---------- RECORDED DATA ----------

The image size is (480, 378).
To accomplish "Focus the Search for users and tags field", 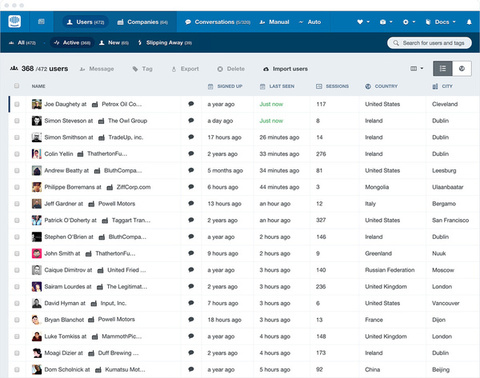I will pos(429,43).
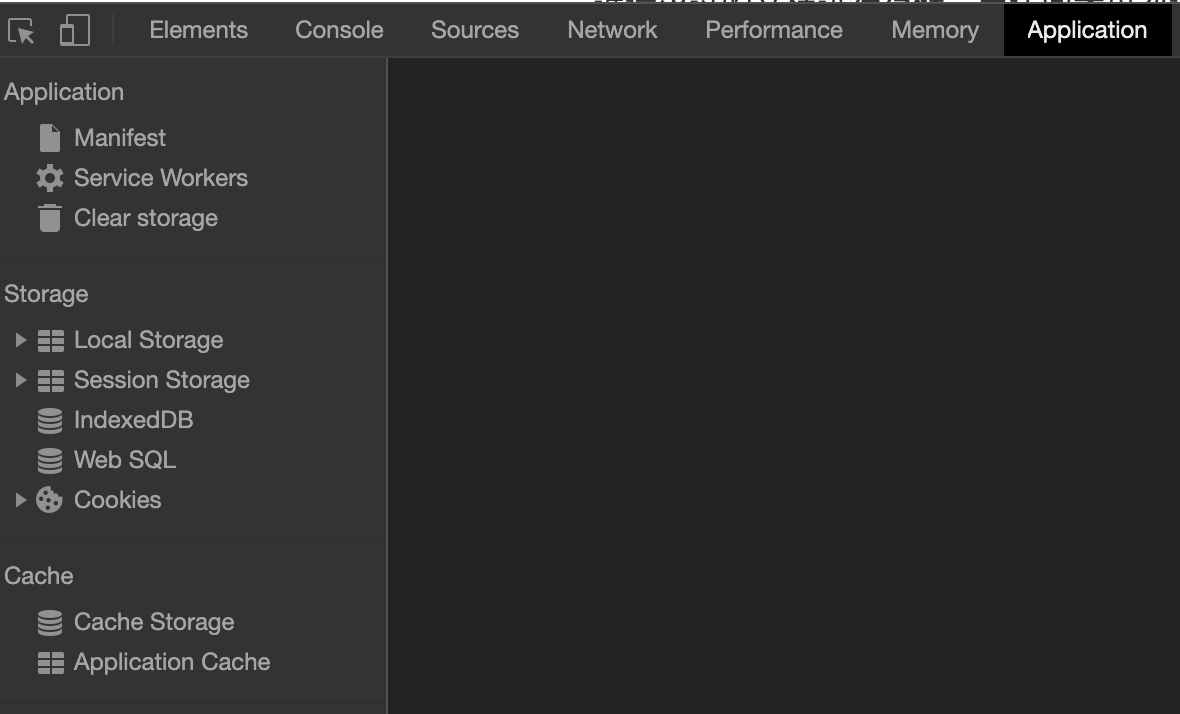Click the Cache Storage database icon
Screen dimensions: 1180x714
[x=49, y=622]
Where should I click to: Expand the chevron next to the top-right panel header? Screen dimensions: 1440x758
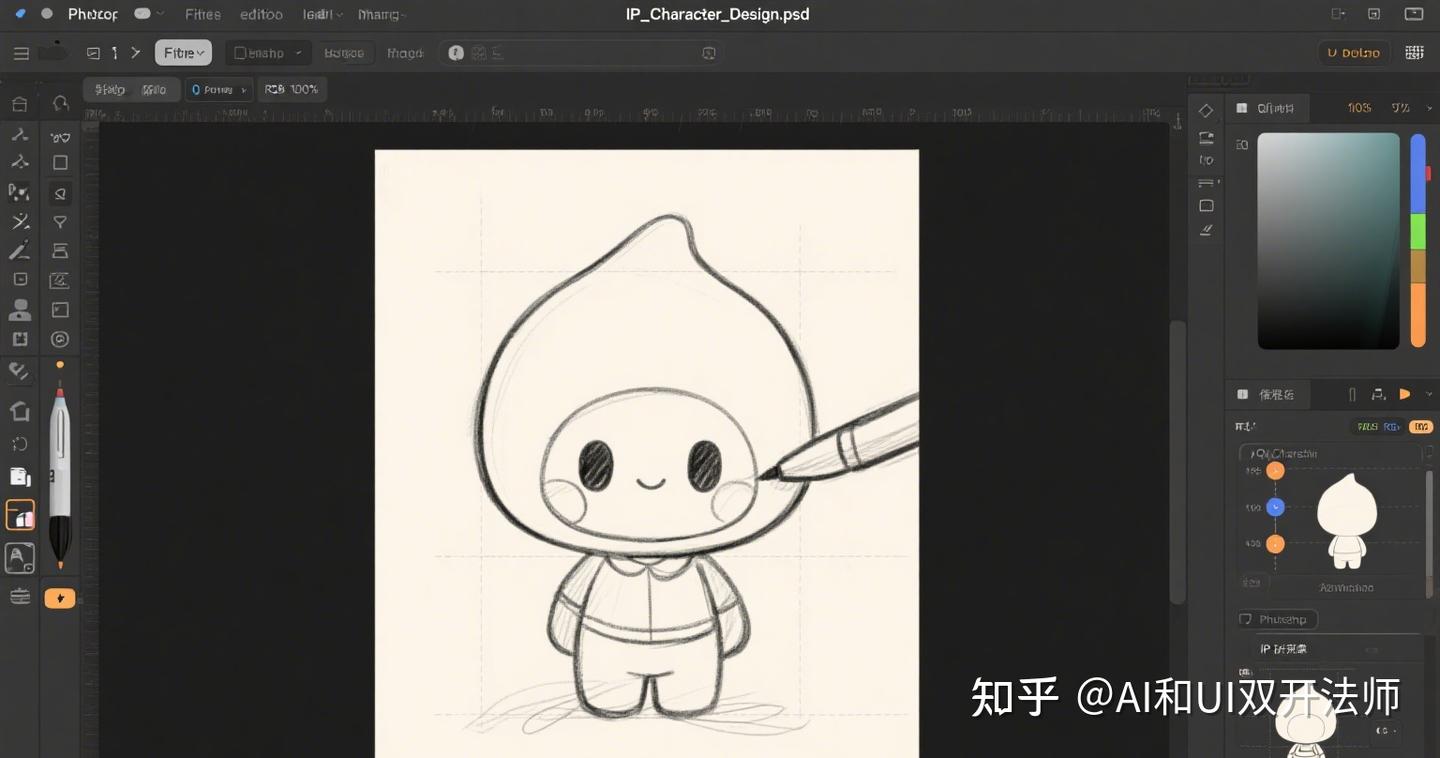tap(1428, 107)
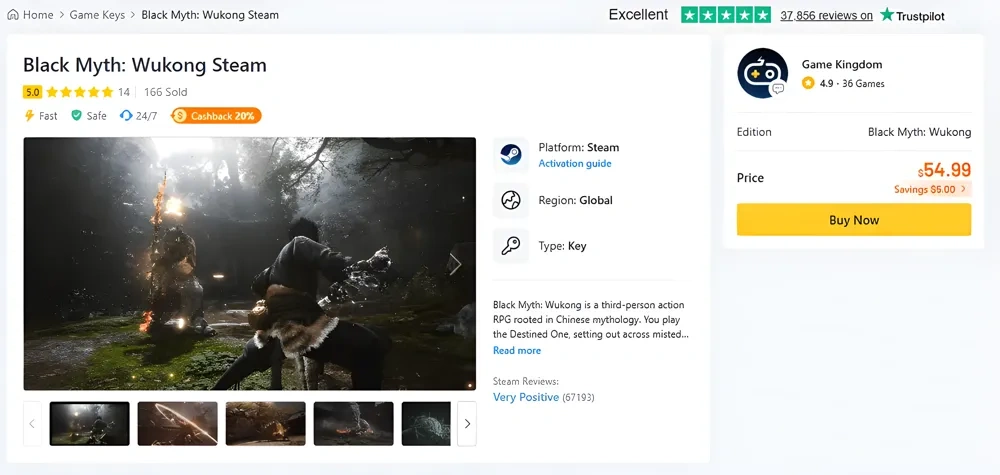This screenshot has width=1000, height=475.
Task: Click the Cashback 20% coin badge
Action: tap(180, 116)
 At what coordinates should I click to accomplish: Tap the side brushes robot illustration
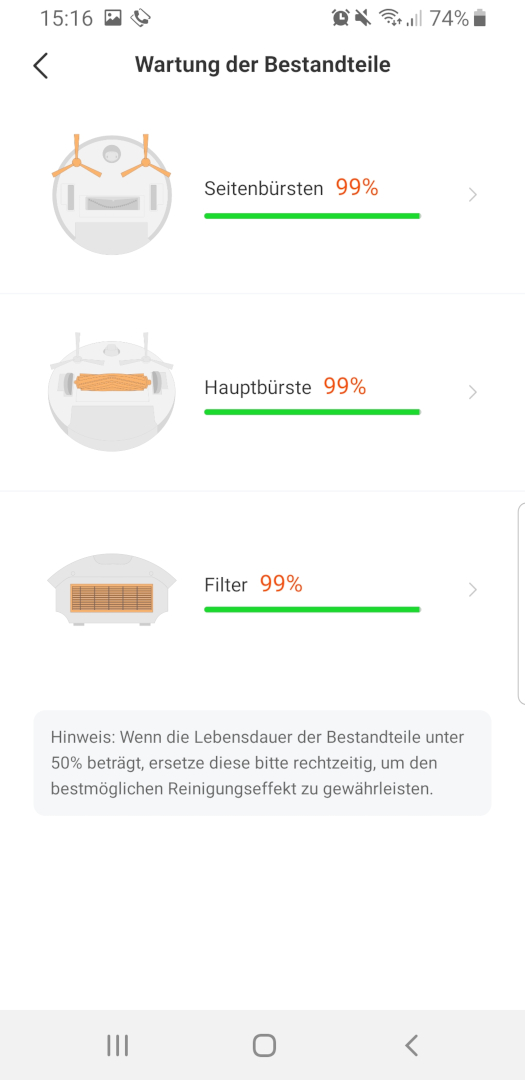[x=112, y=194]
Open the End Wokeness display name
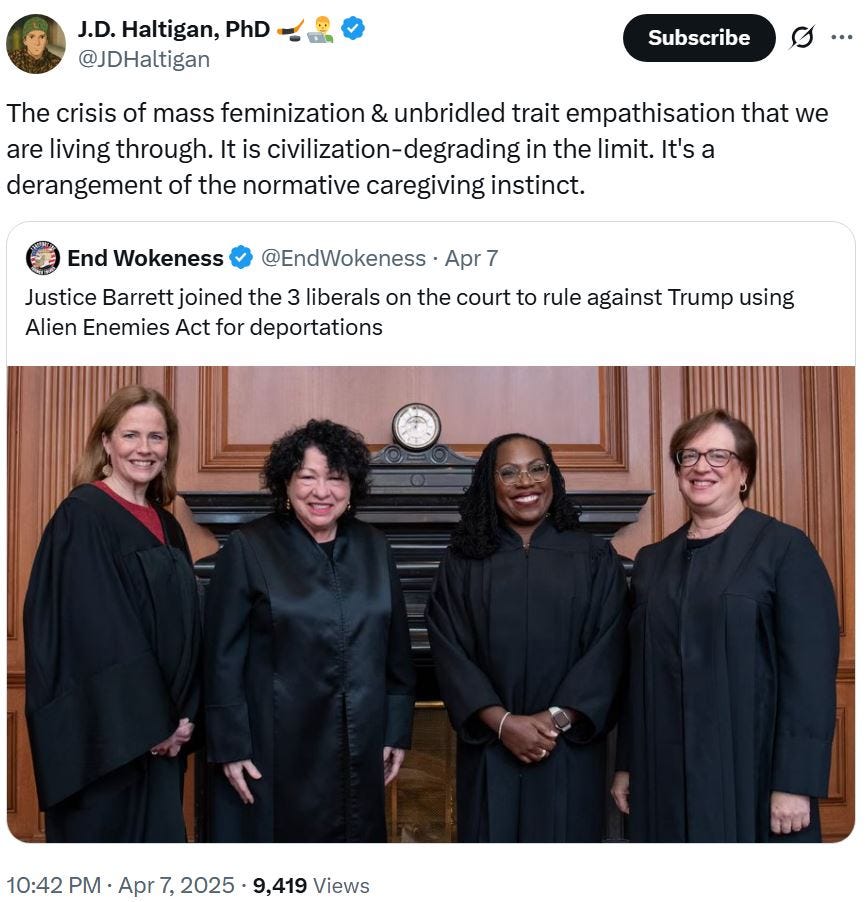 pyautogui.click(x=145, y=258)
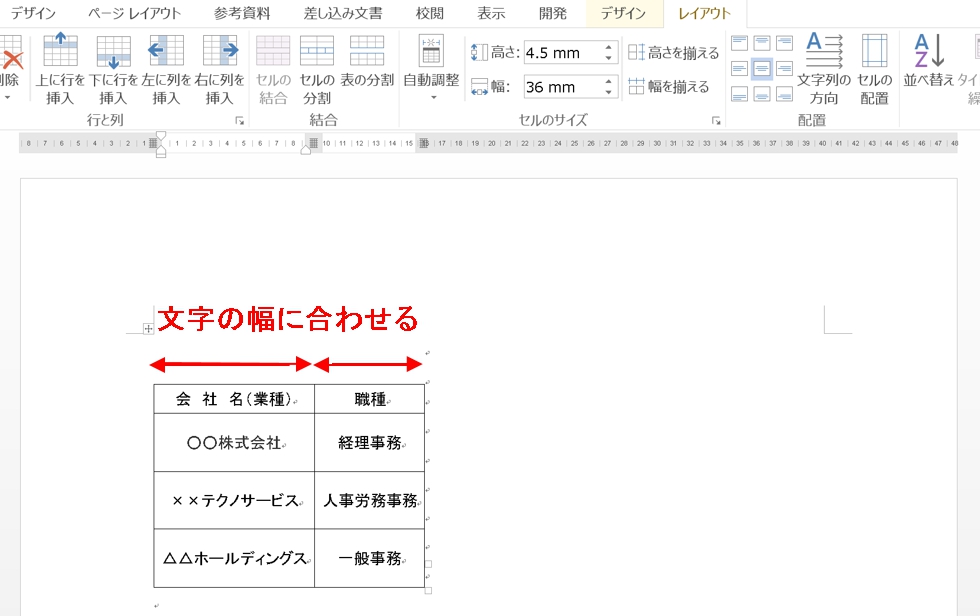The image size is (980, 616).
Task: Open セルのサイズ group dialog launcher
Action: pyautogui.click(x=716, y=121)
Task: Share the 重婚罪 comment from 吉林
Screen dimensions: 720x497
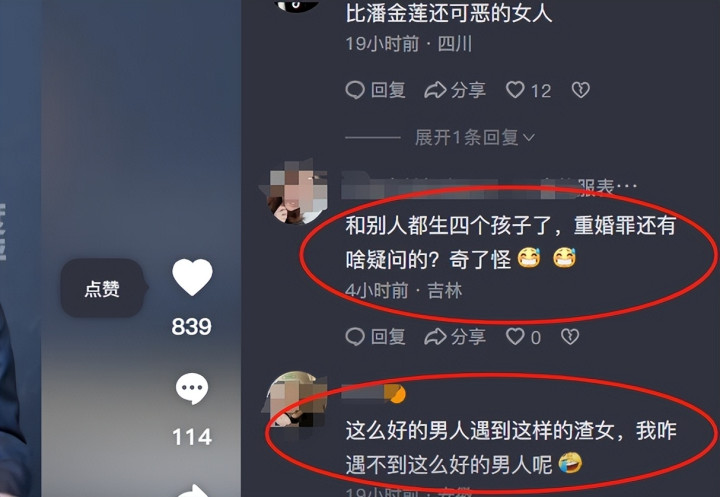Action: pyautogui.click(x=455, y=337)
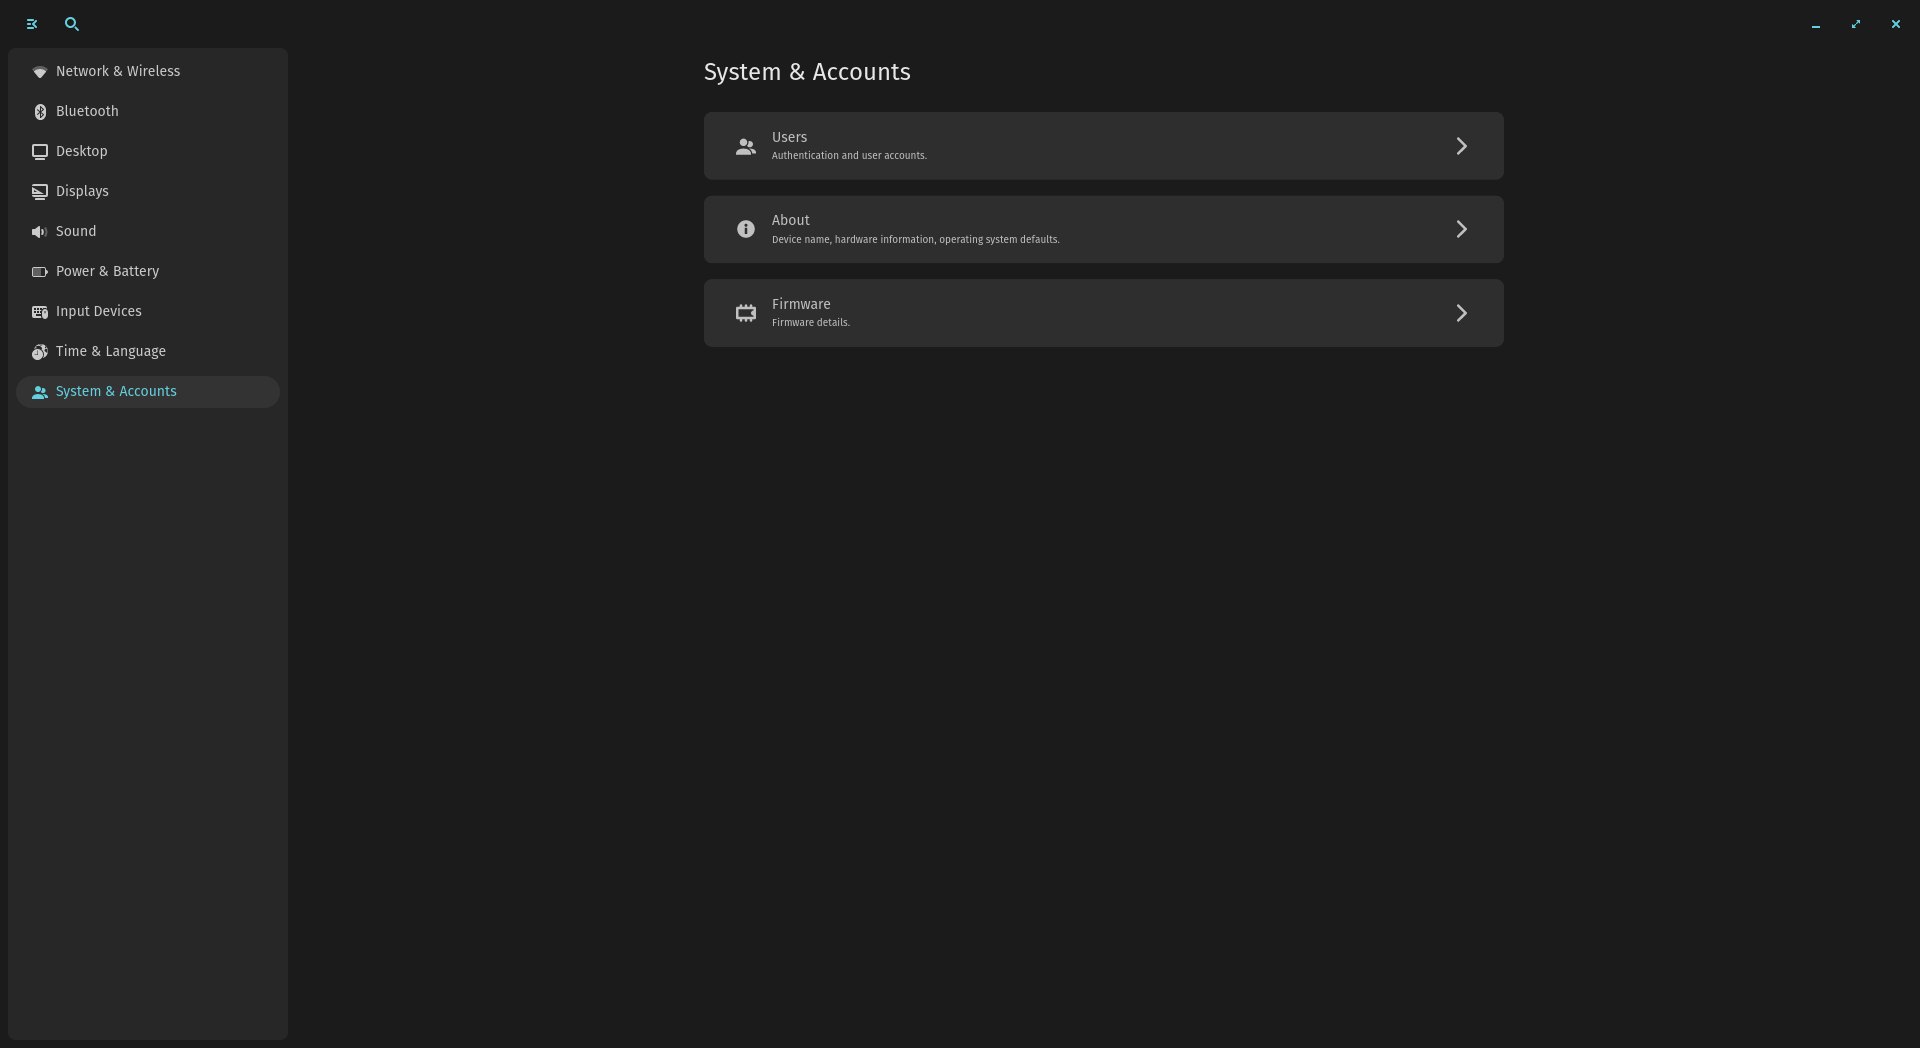Expand the Firmware details chevron
This screenshot has height=1048, width=1920.
1461,313
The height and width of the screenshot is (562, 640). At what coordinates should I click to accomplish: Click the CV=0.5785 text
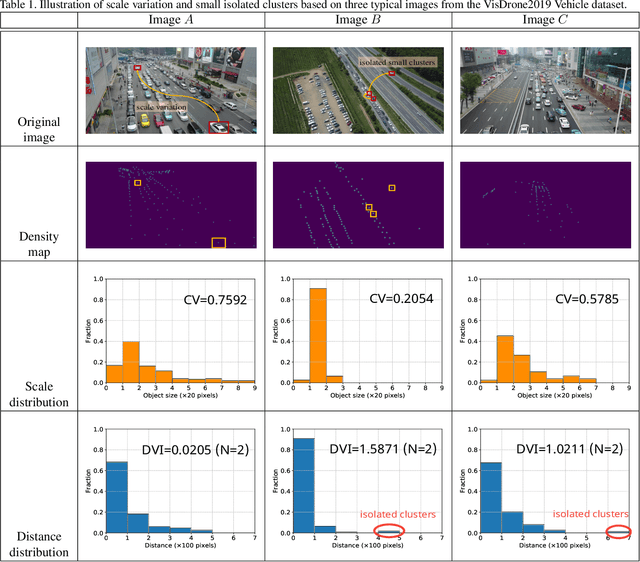(x=586, y=298)
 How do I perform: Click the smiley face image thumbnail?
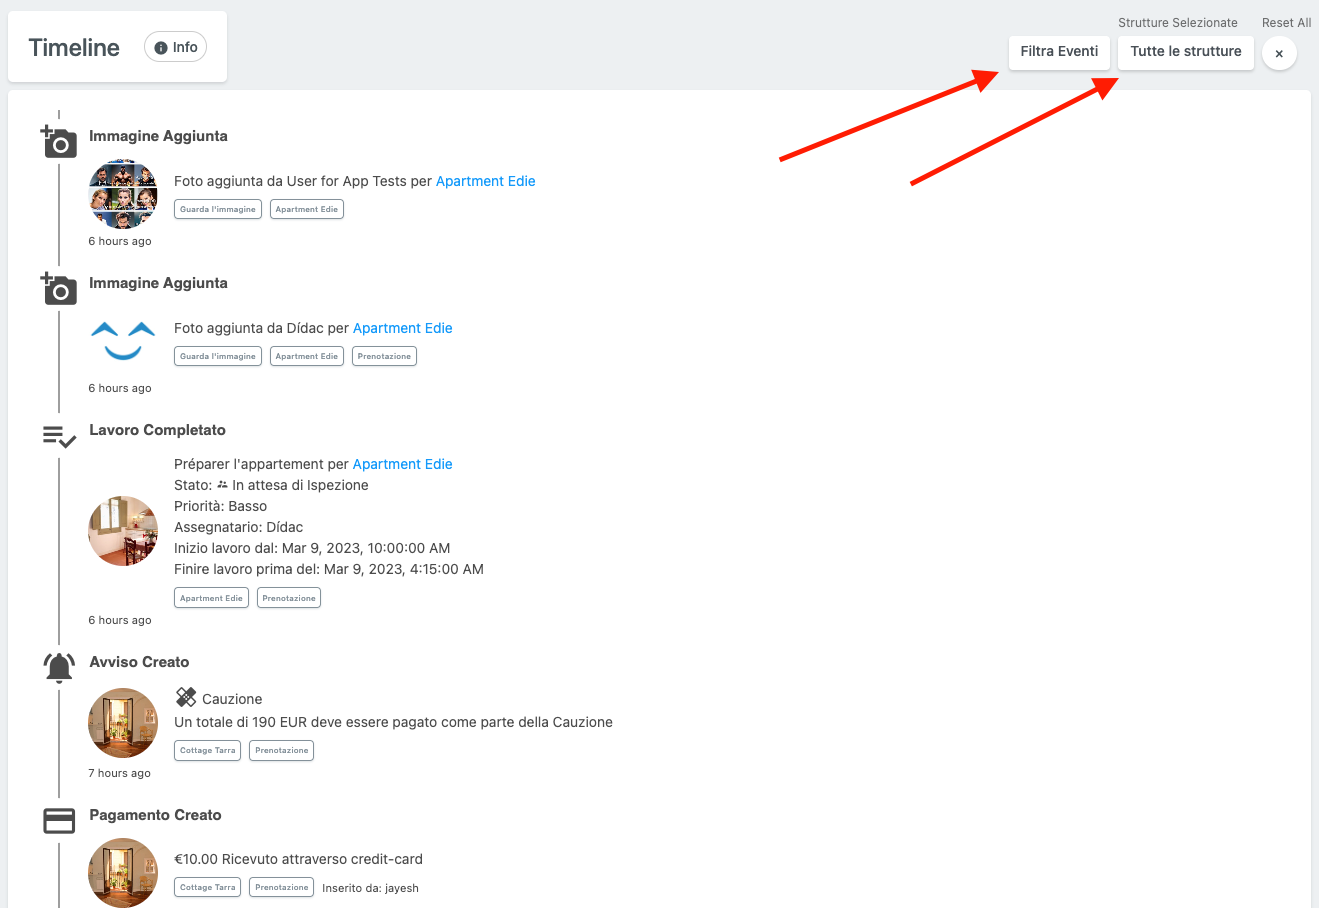tap(122, 341)
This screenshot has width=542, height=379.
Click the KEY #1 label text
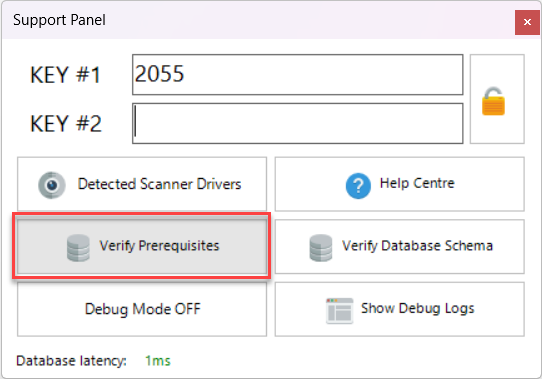pyautogui.click(x=65, y=75)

----------

=== WORK REQUEST ===
No pictures should appear in the answer, which is to be the lines from the line with "How do I perform: Click" through the end of the records above, restated exactly.

=== ANSWER BELOW ===
 How do I perform: Click the smiley face image thumbnail?
tap(122, 341)
This screenshot has width=542, height=379.
Click the KEY #1 label text
pyautogui.click(x=65, y=75)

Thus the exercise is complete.